A major role player in this entire process is carbon dioxide. Clarifying what I have said before, its the footprint in our atmosphere that has been steadily climbing year after year. The Paris Agreement, chock- full with the support of 190 countries, aims at stagnating those emissions over the next 20 years. Although the United States wants to withdraw now, the sheer magnitude of climate change could force the U.S. back into it. Why does carbon dioxide and its emissions matter? As a greenhouse gas, carbon dioxide causes global temperatures to rise. The global temperature has risen 1 degree over the last century; which is expected to be accompanied by further warming. 1 degree may sound very minuscule, but it has caused many significant changes in the severity of droughts and fires, sea levels, the state of glaciers and of Antarctica, and crop output among many other variables. Carbon emissions have been at an astounding but unsurprising record high for a while. And it’s only worsening. Letting emission levels go crazy without a leash will only exacerbate the effects we are experiencing right now. In addition to the above, the spread of diseases is a serious matter. Diseases, which have historically avoided places that were too cold, are going to slowly spread to those places when Earth makes them warm enough. Malaria, cholera, Lyme disease, and dengue fever are historically climate wary diseases that rely on mosquitoes to travel anywhere. The recent Zika virus epidemic is an example of the effects that climate change has. El Niños, which are another weather-related phenomenon expected to increase in frequency, have affected malaria so that the chances for the pesky disease rise five-fold the year after an El Niño. With a temperature rise of 2-3ºC, the chances of malaria rise 3-5% worldwide. What this means is that hundreds of millions of us have the potential to contract it. Official malaria cases have been very rare in the U.S. in recent decades, but a return of this awful disease is not out of the realm of possibility.
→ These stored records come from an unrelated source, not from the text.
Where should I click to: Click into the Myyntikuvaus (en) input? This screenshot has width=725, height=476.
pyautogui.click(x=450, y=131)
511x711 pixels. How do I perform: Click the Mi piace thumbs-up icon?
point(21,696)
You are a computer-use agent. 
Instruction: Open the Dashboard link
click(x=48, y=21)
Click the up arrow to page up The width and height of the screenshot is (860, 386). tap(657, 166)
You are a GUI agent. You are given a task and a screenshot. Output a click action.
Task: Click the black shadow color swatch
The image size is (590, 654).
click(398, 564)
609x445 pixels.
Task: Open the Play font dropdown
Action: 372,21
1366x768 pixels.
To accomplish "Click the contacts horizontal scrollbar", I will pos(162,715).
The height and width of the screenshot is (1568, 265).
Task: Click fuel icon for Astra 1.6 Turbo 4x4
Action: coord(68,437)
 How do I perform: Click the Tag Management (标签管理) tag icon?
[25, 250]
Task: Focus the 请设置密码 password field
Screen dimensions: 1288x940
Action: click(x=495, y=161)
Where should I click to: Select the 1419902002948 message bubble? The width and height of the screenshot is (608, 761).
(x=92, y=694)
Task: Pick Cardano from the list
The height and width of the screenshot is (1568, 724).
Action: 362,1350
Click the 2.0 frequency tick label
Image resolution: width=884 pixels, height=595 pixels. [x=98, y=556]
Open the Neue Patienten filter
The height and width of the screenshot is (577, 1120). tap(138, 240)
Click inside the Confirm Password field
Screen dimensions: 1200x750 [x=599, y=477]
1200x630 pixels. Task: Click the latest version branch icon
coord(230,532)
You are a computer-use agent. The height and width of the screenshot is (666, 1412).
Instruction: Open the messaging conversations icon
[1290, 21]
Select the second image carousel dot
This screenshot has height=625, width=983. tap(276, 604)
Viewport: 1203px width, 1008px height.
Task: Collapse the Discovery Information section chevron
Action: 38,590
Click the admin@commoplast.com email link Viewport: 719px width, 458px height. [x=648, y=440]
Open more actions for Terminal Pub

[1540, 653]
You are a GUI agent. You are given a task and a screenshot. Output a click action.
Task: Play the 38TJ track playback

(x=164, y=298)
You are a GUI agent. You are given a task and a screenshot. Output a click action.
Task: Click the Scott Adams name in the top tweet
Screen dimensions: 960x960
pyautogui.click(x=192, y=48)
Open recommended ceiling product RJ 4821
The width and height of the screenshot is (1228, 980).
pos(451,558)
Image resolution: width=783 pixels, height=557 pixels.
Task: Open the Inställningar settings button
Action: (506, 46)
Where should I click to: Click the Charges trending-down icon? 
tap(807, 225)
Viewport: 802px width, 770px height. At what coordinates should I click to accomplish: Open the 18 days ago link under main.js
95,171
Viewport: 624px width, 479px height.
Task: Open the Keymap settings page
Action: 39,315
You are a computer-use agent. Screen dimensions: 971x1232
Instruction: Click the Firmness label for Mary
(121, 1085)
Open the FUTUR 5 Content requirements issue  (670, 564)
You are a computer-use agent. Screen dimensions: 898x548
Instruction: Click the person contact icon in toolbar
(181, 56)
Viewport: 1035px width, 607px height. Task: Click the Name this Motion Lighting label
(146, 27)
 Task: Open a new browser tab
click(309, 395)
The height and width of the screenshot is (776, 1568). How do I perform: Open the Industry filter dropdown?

Every element of Earth is and will continue to be affected by climate change. I have mentioned natural disasters such as hurricanes, droughts, and fires going berserk, sea levels that are slated to rise to the point of no return, diseases that threaten to disseminate and overwhelm entire countries, and the pest-and-drought-battered agricultural situation. That cannot be ignored anymore. Once the importance of climate change and its impact on us is realized, then everyone can work together and help prevent the worst from happening. It is not too late to act on our own. The reason there is such a big range in possible temperature rise is because we have the power to decrease the amount of heat-trapping emissions that are released. Humans are the main reason that this is happening, and there is no rule in place to limit power plants in the United States. They are continuing to release startling amounts of carbon dioxide in the air because of business reasons. They want money. But with the help of the general public and swarms of healthy-minded companies and organizations, we can influence them to consider otherwise. If we can aim ourselves in the right direction, generations full of healthy, normally functioning human beings can exist and continue to treat the Earth well if our current generations build the groundwork. This is why climate change needs to be heard and taken seriously.